Using photographs accessed from Facebook, security and computer vision specialists from the University of North Carolina presented a system that created 3-D facial models that were successful in tricking four out of five facial recognition systems. The demonstration, held earlier this month at the Usenix conference in Austin, consisted of VR-style faces that were rendered in three dimensions and shown on a smartphone’s screen.The dimensions achieved afforded the facial models the depth and motion cues utilized by biometric security systems.

Other research has been dedicated to defeating facial recognition systems, but those experiments used models derived from photographs either taken or collected by researchers. For the sake of their experiment, the UNC team used only pictures resultant from search engines and social media. Some volunteers claimed to be mindful of their cyber privacy, but researchers were able to retrieve at least three pictures for each participant.
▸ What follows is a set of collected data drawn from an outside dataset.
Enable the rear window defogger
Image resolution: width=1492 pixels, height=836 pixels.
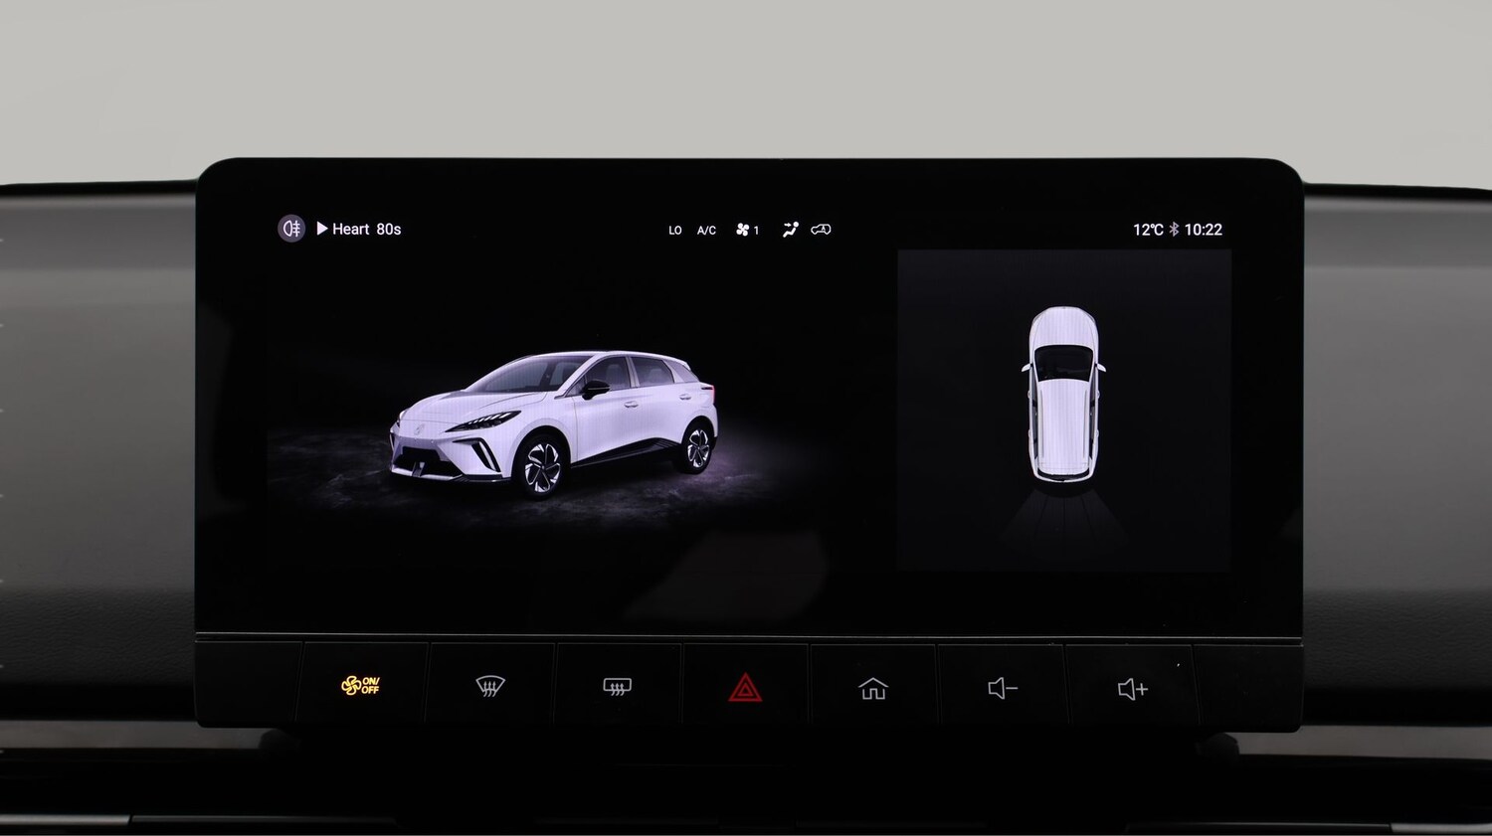pyautogui.click(x=617, y=686)
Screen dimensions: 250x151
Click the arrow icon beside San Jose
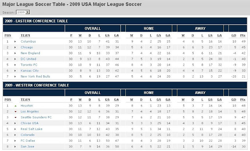15,147
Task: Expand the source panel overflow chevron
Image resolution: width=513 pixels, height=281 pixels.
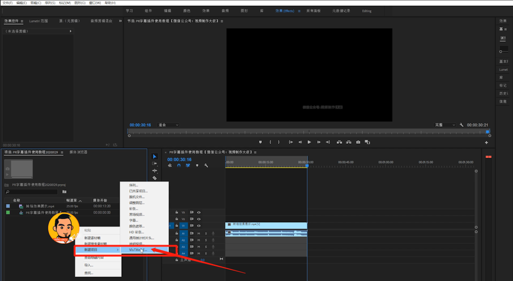Action: coord(120,21)
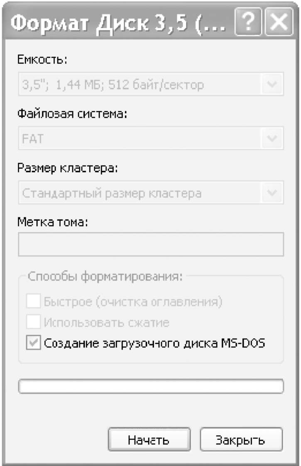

Five authentication systems were used in the presentation: KeyLemon, Mobius, TrueKey, BioID, and 1D, all of which are available from consumer software vendors like the iTunes Store and Google Play Store and used for safeguarding date and locking cellular devices. Researchers tricked four out of five of these systems, with success rates ranging from 55 percent to 85 percent. And since your facial characteristics tend to stay static, if your biometric data is hacked, it can be easily exploited. So until better security tools are invented, password1234 may very well be your best protection against identity theft.